3 tips for organizing your holiday schedule
Scheduling time for holiday cheer. Holiday staffing can feel like an uphill battle against requests for time off. With guidance from these operators, you'll organize a holiday schedule.
November 14, 2015
Staffing for the holidays can feel like an uphill battle against a Mount Everest of requests for time off. With guidance from these operators, you won’t need an ice ax and carabiner to sort out the holiday schedule.
1. Pinpoint likely volunteers
To staff special in-house holiday events, Mickey Sellard, executive chef and manager of dining services at Golden Living’s administrative office in Fort Smith, Ark., says she’s found success by first emailing out the call for volunteers to staff without kids.
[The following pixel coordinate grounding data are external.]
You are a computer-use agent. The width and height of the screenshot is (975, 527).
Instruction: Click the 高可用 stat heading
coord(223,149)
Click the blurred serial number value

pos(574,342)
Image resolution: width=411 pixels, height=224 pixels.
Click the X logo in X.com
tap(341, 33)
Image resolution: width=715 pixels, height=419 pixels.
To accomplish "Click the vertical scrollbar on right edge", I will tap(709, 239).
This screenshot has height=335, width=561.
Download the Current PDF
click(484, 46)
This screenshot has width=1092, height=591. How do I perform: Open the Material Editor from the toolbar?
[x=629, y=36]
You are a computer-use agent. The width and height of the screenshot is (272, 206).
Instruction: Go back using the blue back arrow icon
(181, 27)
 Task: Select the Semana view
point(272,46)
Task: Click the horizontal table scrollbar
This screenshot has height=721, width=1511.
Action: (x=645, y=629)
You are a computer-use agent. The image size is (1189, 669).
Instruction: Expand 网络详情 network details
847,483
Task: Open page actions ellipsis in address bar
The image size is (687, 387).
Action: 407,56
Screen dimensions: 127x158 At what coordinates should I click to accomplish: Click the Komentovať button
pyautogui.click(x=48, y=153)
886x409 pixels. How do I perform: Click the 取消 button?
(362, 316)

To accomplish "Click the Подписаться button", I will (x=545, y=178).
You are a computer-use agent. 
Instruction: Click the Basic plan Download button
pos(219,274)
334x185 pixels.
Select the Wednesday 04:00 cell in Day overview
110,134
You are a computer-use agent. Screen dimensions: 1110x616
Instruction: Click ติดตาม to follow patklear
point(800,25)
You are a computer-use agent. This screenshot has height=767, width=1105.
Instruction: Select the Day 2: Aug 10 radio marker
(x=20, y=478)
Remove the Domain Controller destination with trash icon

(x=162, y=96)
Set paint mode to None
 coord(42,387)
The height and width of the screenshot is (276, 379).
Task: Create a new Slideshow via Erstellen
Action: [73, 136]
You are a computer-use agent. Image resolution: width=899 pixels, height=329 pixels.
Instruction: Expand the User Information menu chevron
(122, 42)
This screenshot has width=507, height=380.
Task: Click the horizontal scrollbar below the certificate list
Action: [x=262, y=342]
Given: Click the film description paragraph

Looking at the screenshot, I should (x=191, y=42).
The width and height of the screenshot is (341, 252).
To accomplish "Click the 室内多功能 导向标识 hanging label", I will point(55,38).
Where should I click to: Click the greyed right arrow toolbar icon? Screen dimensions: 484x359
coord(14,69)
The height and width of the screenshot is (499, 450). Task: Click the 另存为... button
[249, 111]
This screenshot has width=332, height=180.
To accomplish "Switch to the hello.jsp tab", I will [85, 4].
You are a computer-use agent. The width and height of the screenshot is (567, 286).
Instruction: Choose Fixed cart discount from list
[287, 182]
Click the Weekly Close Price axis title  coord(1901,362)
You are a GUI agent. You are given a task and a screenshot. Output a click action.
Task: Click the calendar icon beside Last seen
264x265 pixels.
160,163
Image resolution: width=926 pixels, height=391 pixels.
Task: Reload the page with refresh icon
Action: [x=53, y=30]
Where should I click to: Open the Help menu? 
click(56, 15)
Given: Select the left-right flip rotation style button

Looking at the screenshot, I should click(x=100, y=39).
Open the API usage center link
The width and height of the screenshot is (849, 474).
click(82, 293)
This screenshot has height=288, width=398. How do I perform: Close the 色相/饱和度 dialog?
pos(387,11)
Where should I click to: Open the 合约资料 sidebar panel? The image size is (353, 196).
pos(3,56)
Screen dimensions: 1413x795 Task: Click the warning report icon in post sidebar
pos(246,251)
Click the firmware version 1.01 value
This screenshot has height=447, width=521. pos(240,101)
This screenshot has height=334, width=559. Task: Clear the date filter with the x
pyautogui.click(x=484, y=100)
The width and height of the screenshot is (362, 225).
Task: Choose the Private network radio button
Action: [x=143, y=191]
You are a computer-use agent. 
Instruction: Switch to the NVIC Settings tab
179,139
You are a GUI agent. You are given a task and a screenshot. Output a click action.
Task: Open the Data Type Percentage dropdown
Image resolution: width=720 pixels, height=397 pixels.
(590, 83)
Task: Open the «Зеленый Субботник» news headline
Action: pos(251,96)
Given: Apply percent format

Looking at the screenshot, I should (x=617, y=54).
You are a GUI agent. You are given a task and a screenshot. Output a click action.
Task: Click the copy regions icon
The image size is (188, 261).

2. One holiday on, one off
The Ohio State University Wexner Medical Center in Columbus, Ohio, employs an “every other holiday” system. “If [employees] work Thanksgiving, they’d have Christmas off, and then the next year they’d work Christmas. So it’s pretty laid out for them a year in advance,” says Drew Patterson, Wexner’s culinary director of nutrition services.
3. Automating the ask
Scheduling apps—also popular among restaurant operators—allow employees to swap shifts with managerial oversight and request time off using their smartphones. The apps also allow employers to bar employees from requesting off on busy holidays. On these days, requests for time off are not automatic and must go through a manager for approval. “We have a clear and consistent process that helps our management team to be fair with everyone when it comes to approving time-off and shift-trade requests,” says Rob Sanchez, owner of an outpost of The Melting Pot in San Mateo, Calif.